I know it's years after the above post, but I just finished watching this film.
RE: the grenade?
It's part of the blatant metaphor - do you give in to anger and frustration and try to fight the occupying force with inadequate weapons under pain of certain reprisal, or do you control yourself, remain patient but also remain frustrated?
The soldiers finally switching post to Rafa (Gaza Strip, a much more dangerous place than they have been accustomed to, I'm sure) is to show that it could be worse for them, and if all Palestinians were as civilised and patient as the family featured, people could relax and things would be better for all... but sometimes Israelis don't recognise this enough (that's what it said to me), and also there's the forces within the Palestinians who never allow a civilised attitude to dominate.

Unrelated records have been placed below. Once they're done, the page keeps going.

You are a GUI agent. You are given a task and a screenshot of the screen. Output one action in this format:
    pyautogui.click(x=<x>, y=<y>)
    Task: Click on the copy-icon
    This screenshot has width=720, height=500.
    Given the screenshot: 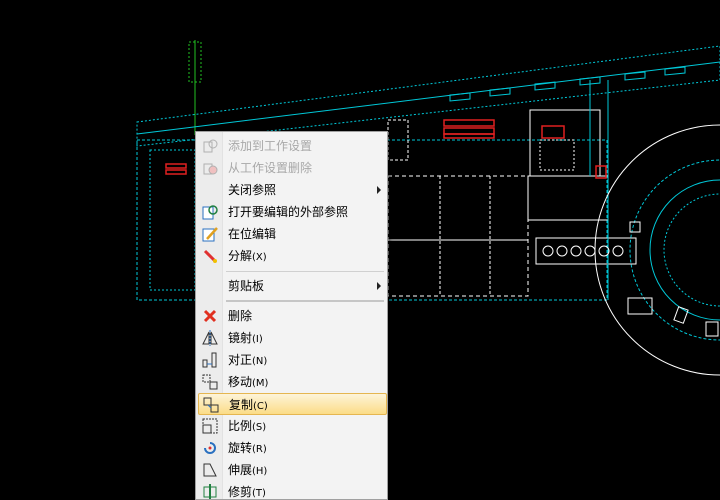 What is the action you would take?
    pyautogui.click(x=211, y=405)
    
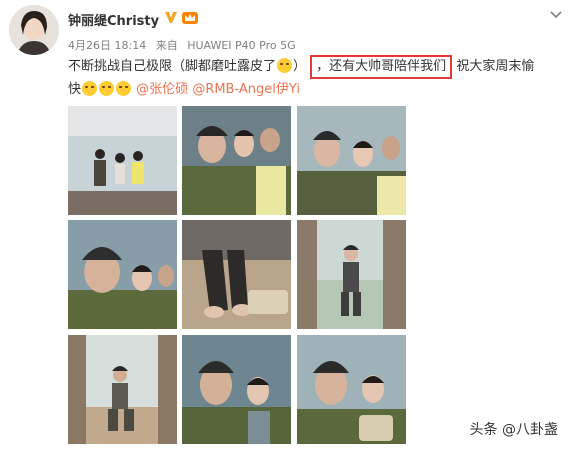 The height and width of the screenshot is (449, 572). I want to click on member-crown-icon, so click(190, 17).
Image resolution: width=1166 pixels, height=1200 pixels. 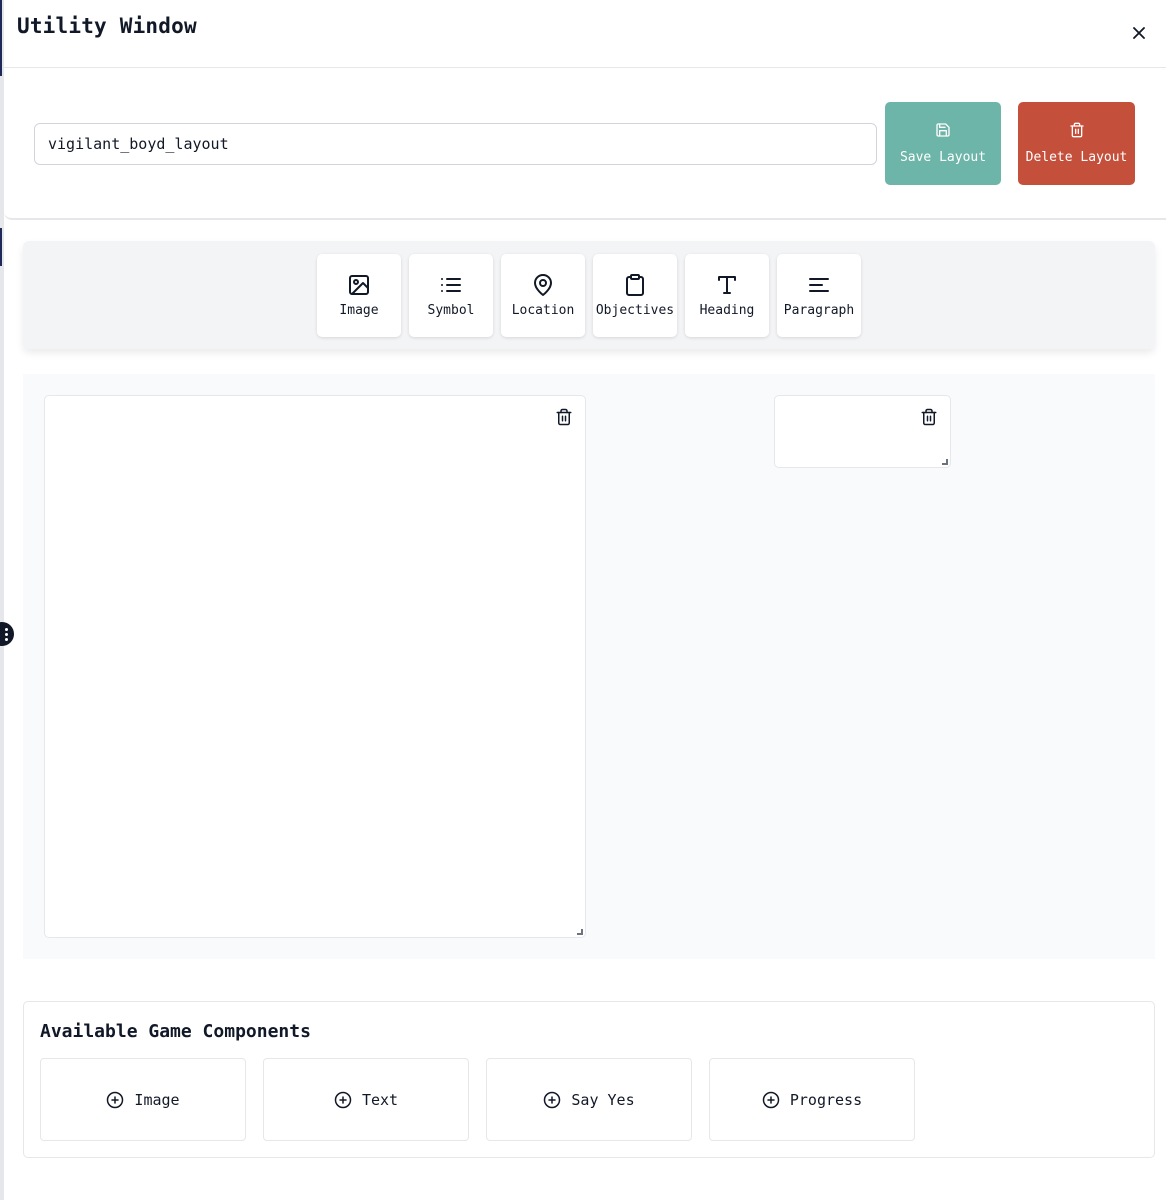 What do you see at coordinates (819, 296) in the screenshot?
I see `tool-paragraph: Paragraph` at bounding box center [819, 296].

So, just when you think that the occupation is over, the new soldiers come in and are aggressive and paranoid again... and the cycle repeats - until the grenade at the greenhouse explodes or doesn't? Just like in real life, we can guess, we can predict, even, but we don't know...
But the point is clear, they have to find a solution because the current situation is not fair on the Palestinians (from the film's perspective) and no good for the Israelis either (from the perspective of paranoia, war and everything it engenders). It certainly makes a point about Israeli paranoia (not that it isn't historically justified... but...). Paranoia is the destroyer.